--- EXERCISE ---
Please gather every line in the records below that contains the word "Task", and copy each one out in full.

--- DATA LISTING ---
# # # # # # #

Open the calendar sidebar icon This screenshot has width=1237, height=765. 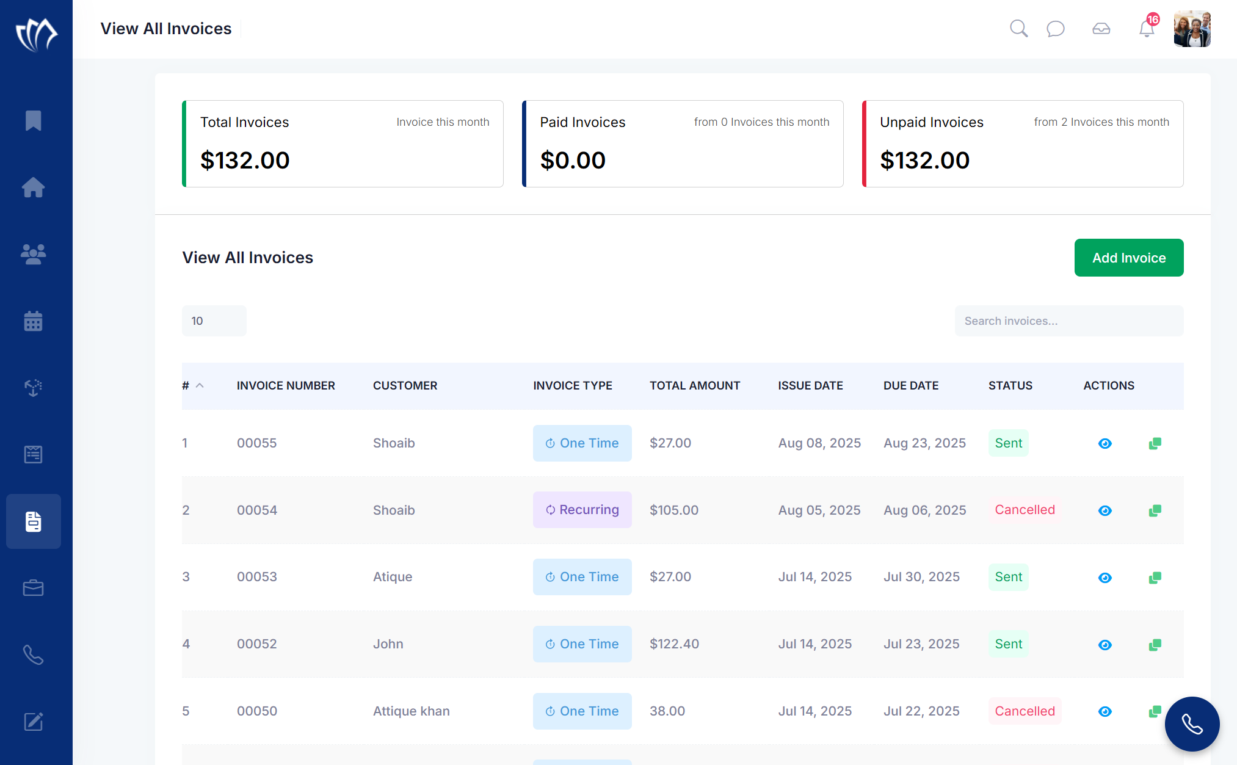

# # # # # # #

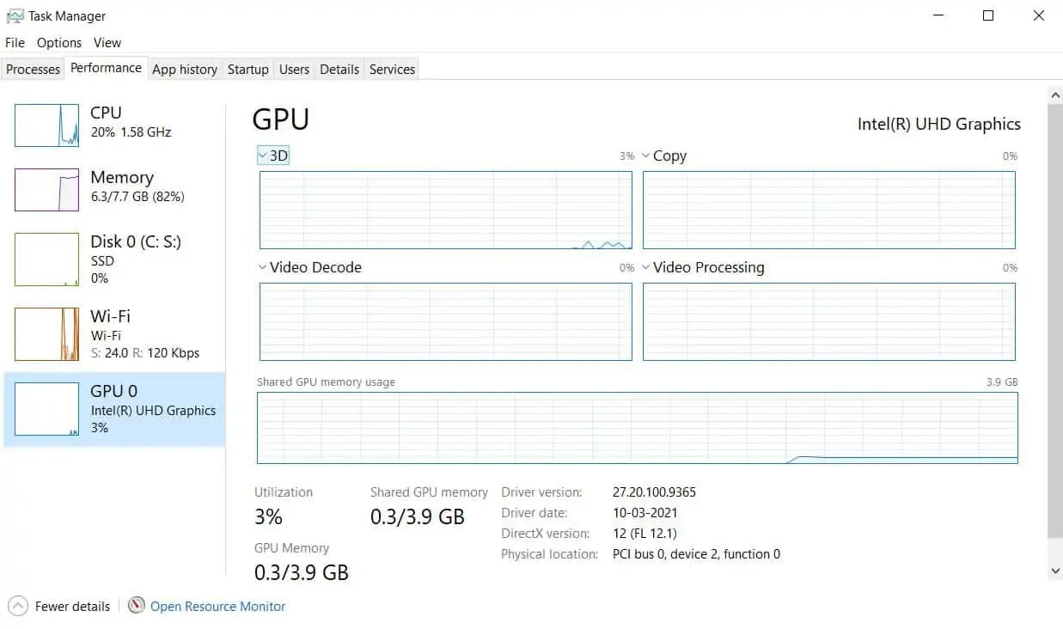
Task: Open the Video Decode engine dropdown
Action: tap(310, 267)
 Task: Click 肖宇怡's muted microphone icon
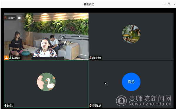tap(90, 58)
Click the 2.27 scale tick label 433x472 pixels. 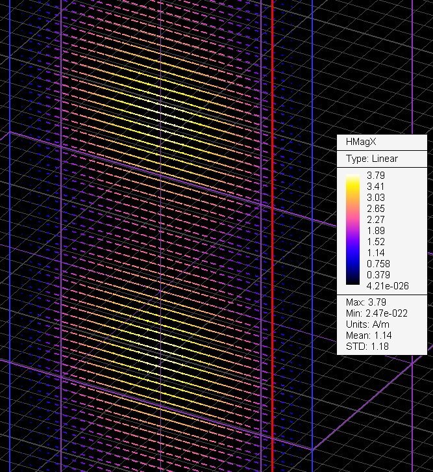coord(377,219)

# # # # # # #

--- REPLY ---
Task: Open the Video Decode engine dropdown
 Task: Click 肖宇怡's muted microphone icon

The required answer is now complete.